▶ [Your goal] A word-for-word copy of the data is what's wanted, with no pictures.

Data under study: Begin

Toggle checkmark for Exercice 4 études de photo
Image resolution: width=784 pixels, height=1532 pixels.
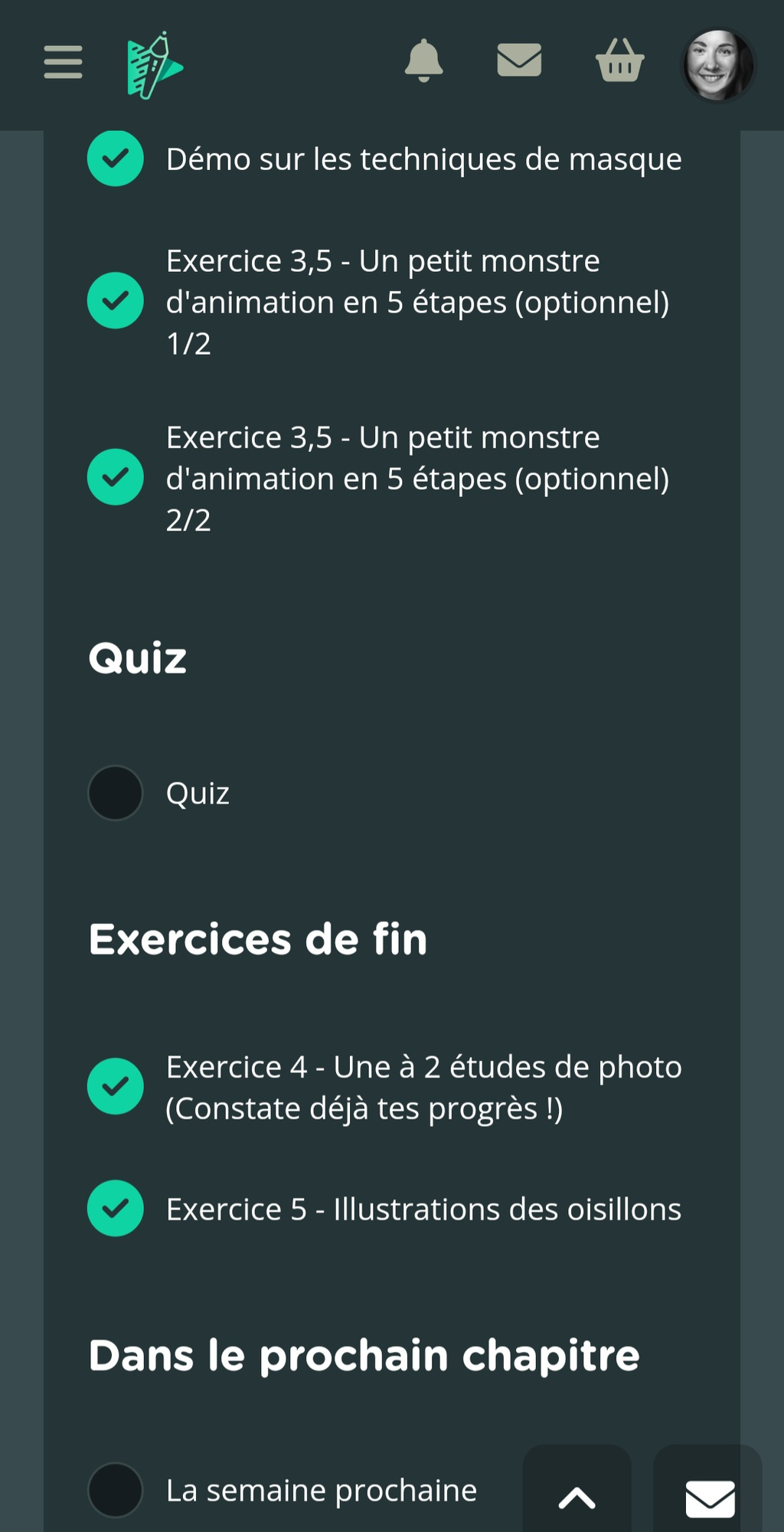coord(116,1086)
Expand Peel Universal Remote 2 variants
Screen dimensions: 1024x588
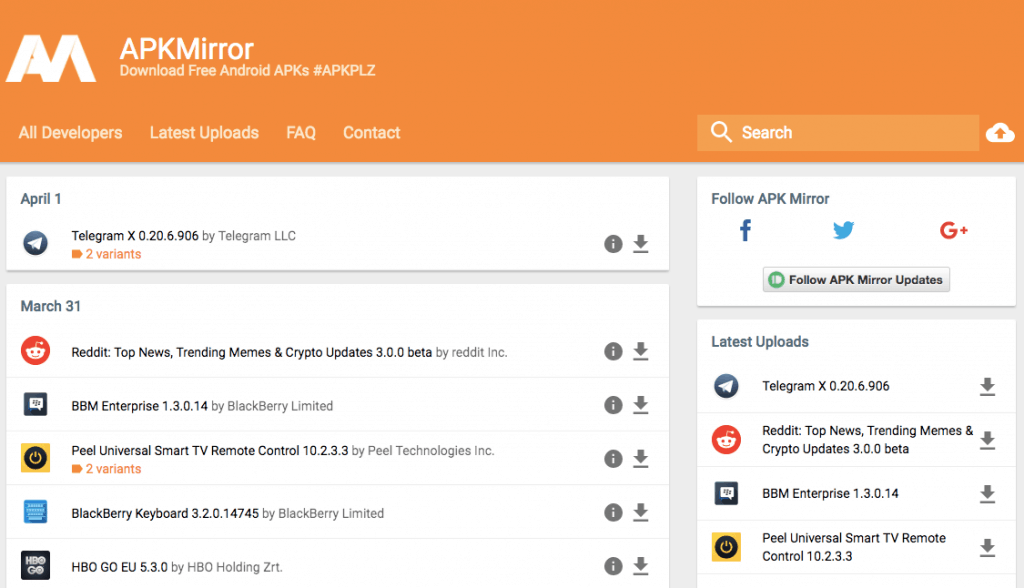[112, 469]
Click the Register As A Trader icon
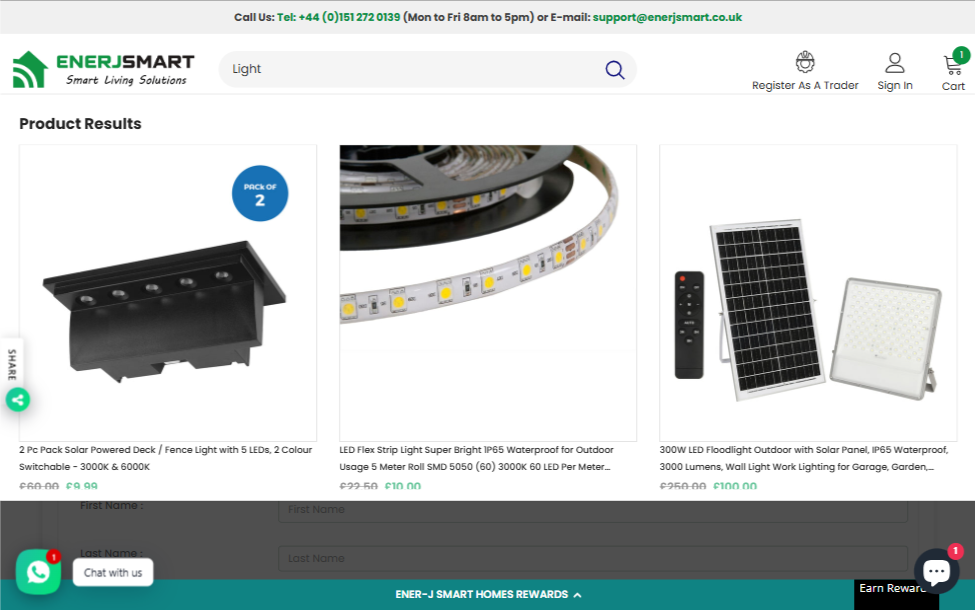Image resolution: width=975 pixels, height=610 pixels. click(805, 63)

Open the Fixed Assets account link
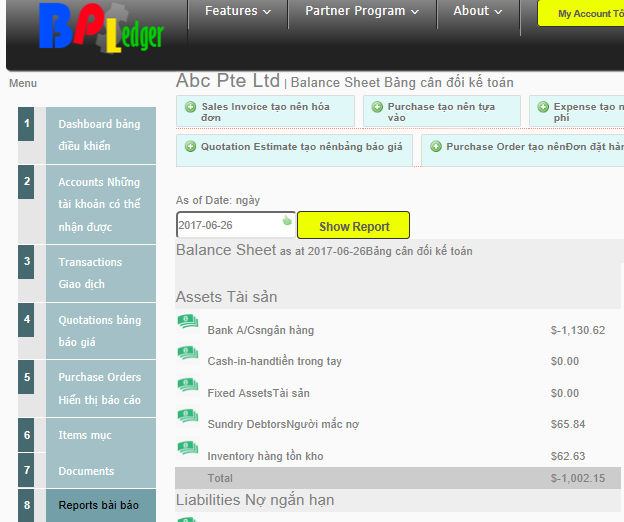click(258, 393)
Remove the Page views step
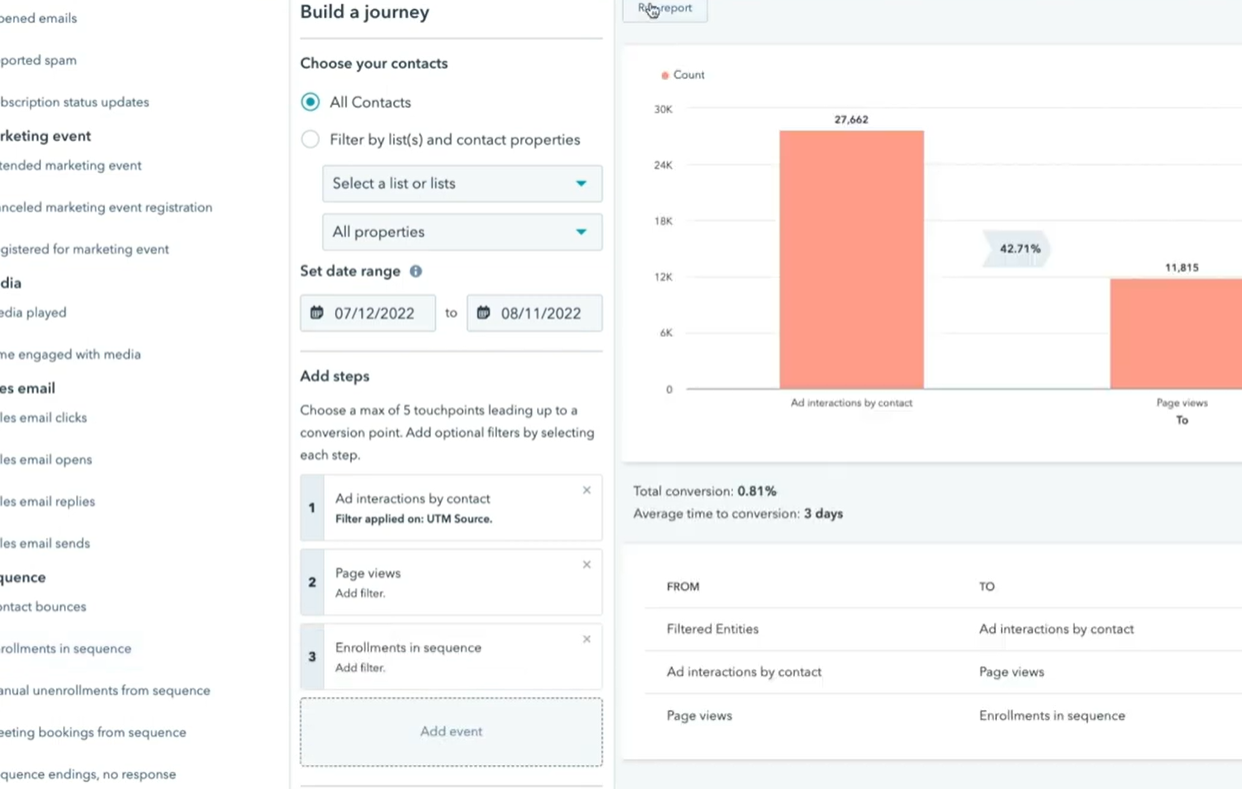The image size is (1242, 789). (587, 565)
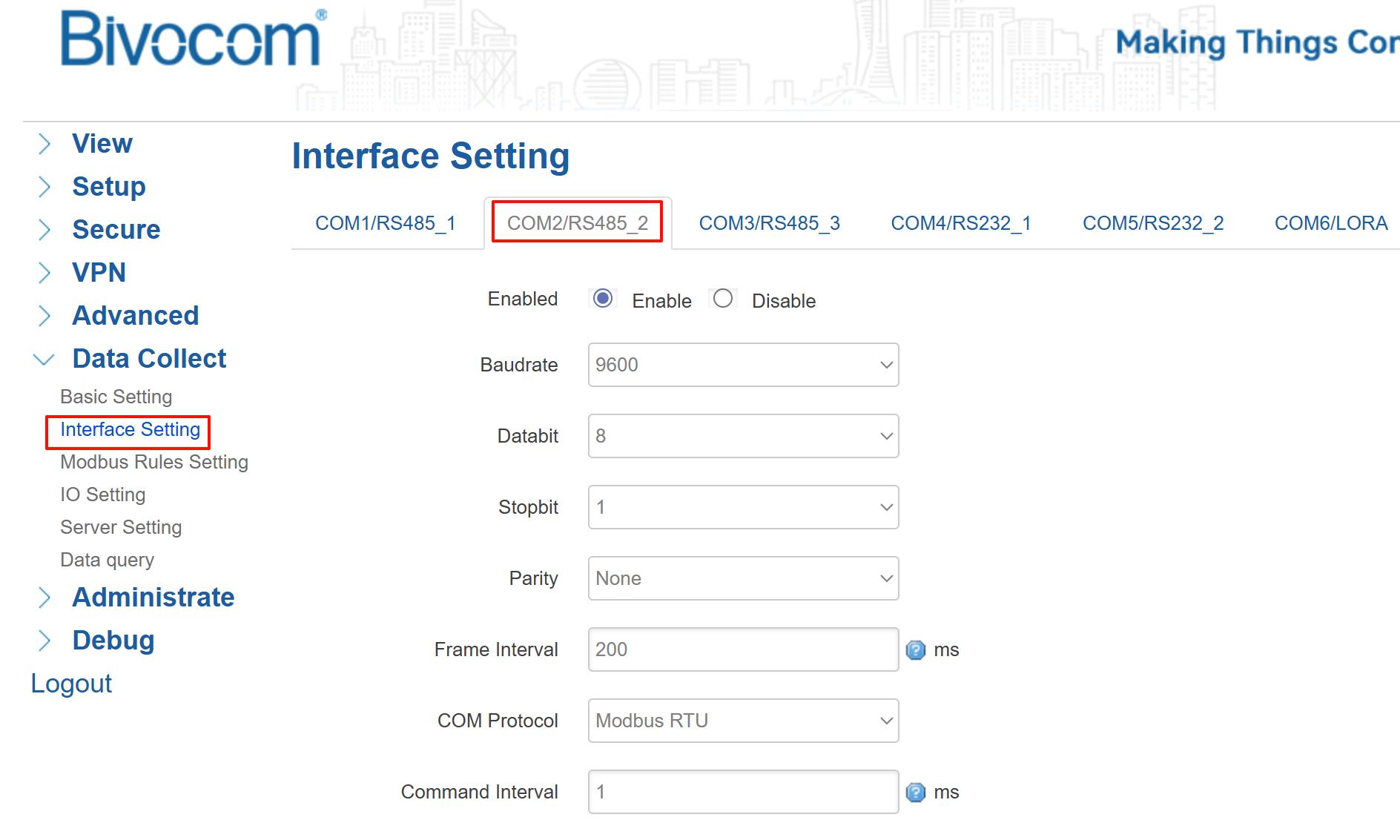This screenshot has width=1400, height=840.
Task: Expand the VPN menu section
Action: point(99,273)

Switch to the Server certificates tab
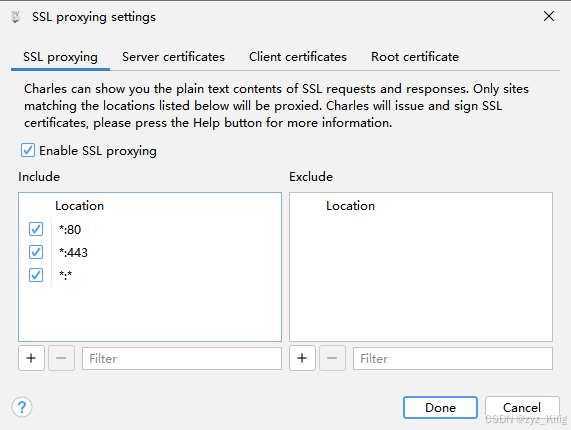click(173, 57)
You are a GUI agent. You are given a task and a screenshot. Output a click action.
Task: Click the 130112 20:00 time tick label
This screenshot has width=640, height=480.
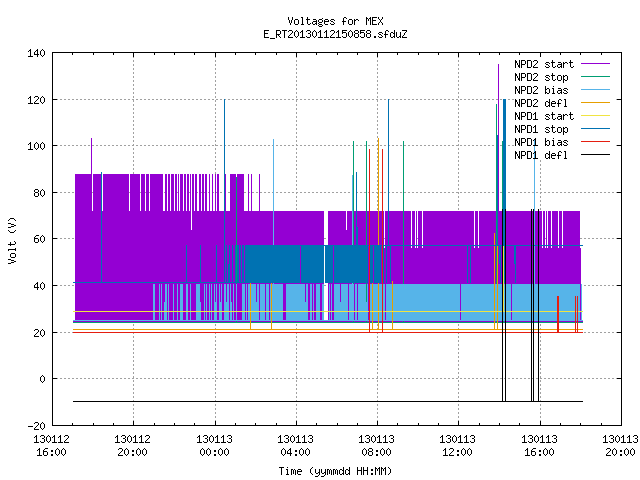pyautogui.click(x=133, y=446)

Data under study: End

▶ [Response for this exercise]
Toggle checkmark for Exercice 4 études de photo
Image resolution: width=784 pixels, height=1532 pixels.
coord(116,1086)
Expand Peel Universal Remote 2 variants
Screen dimensions: 1024x588
[112, 469]
Click the Register As A Trader icon
Image resolution: width=975 pixels, height=610 pixels. click(805, 63)

Open the Fixed Assets account link
click(258, 393)
Remove the Page views step
The image size is (1242, 789). (587, 565)
This screenshot has width=1400, height=840.
Task: Expand the VPN menu section
Action: point(99,273)

Switch to the Server certificates tab
click(173, 57)
You are a GUI agent. You are given a task and a screenshot. Output a click action.
Task: Click the 130112 20:00 time tick label
This screenshot has width=640, height=480.
pyautogui.click(x=133, y=446)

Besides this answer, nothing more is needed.